PLATTSBURGH — Johnson’s Auto Glass and Trim Shop has closed after 59 years in business.
The last day of work at the shop, owned by Dick and Dan Johnson, was Oct. 26.
The business was started by their father, Harmon (Jack) Johnson, on Green Street in the City of Plattsburgh in 1953. A city firefighter, he died unexpectedly from a heart attack while fighting a fire in 1961.
His wife, Daisy, took over the business. She moved it to the present location at the corner of Bridge and Macdonough streets in 1962.
“She did a great job in a male-dominated industry,” Dan said.
Dick and Dan joined the team in 1960, and took over when their mother retired in 1988.
“It’s been a good run,” Dan said, adding that he is now 65. “It’s time to relax a little.”
LARGE SERVICE AREA
The Johnsons had planned to sell the business but changed their minds. Dan said two of their four technicians are thinking about starting a similar enterprise, but it won’t be at the present location.
Johnson’s Auto Glass offered windshield repair, automotive glass replacement, heavy-equipment safety-glass replacement, sunroof installations, truck rear-window sliding units, T-top replacements and pickup truck tonneau covers. The business also specialized in repair of convertible roofs.
“That’s a master trade in itself,” Dan said.
Their service area extended from the border and Lake Champlain to Massena, Tupper Lake and Lake George.
‘THE RIGHT METHODS’
The brothers remember working all-night shifts to replace windshields and windows on construction equipment used to build the Adirondack Northway (Interstate 87). They would drive down to the work site, pick up the glass, bring it to the shop to cut a match and then bring it back to the site for replacement in time for work the next day.

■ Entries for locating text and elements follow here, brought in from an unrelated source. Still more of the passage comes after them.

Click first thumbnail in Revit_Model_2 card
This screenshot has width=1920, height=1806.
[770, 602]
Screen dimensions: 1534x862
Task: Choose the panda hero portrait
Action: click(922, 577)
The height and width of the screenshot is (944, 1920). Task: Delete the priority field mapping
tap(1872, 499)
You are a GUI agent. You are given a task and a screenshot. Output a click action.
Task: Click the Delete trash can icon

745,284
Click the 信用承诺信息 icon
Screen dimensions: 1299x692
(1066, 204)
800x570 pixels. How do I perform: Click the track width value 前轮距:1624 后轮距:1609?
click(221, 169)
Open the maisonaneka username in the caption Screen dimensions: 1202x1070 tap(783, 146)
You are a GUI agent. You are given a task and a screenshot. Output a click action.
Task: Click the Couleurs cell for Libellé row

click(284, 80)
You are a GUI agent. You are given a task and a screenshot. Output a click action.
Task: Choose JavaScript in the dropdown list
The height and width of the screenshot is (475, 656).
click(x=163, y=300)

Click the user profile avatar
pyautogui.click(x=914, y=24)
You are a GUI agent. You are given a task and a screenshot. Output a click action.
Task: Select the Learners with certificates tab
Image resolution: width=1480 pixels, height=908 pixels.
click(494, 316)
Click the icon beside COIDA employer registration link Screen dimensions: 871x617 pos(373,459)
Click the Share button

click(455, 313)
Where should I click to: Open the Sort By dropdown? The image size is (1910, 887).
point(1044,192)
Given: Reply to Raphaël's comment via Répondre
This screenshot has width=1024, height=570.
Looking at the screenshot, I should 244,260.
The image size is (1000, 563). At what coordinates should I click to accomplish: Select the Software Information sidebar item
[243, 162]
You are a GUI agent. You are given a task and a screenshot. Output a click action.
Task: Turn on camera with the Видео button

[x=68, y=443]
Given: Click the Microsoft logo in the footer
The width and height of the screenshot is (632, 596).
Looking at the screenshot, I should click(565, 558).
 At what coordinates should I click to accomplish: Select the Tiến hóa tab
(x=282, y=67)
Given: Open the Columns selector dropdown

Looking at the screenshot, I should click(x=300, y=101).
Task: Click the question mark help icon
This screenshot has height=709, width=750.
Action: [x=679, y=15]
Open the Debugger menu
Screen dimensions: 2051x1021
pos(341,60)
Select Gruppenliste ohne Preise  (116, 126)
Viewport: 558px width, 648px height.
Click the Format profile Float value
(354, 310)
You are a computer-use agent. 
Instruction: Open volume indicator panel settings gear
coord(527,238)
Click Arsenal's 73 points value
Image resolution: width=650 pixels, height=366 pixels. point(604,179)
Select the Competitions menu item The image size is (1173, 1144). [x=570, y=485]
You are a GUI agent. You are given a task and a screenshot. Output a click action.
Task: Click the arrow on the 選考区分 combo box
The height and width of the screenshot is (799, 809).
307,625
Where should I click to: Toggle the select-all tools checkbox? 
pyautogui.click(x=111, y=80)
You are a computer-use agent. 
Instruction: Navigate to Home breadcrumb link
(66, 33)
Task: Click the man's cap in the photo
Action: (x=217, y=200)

One of the most significant changes in the industry was the move from bulky rubber gaskets to urethane seals. Dan said the latter requires a controlled, dry environment, and Johnson’s Auto Glass was one of the first local shops to adopt the practice.
They used to carry a huge inventory of glass on the second floor, but the advent of same-day or next-day delivery ended that necessity.
The staff has always stayed up to date with the latest materials and processes.
“We’ve always stressed to use the right methods to do a professional job,” Dan said.
The Johnsons came to Plattsburgh through the U.S. Air Force, and the brothers have lived in the Plattsburgh area their whole life. On top of his work at the company, Dan spent 20 years working for the City Police Department and retired in 1989.
The Johnsons credit the success of the business to their employees and customers.
“We want to thank our North Country neighbors, friends and businesses for their loyalty,” Dick said.
He said the staff, which also included three office workers, has a high level of professionalism and expertise.
“That’s what’s enabled Dan and I to go ahead and retire,” Dick said. “You can never forget your employees.”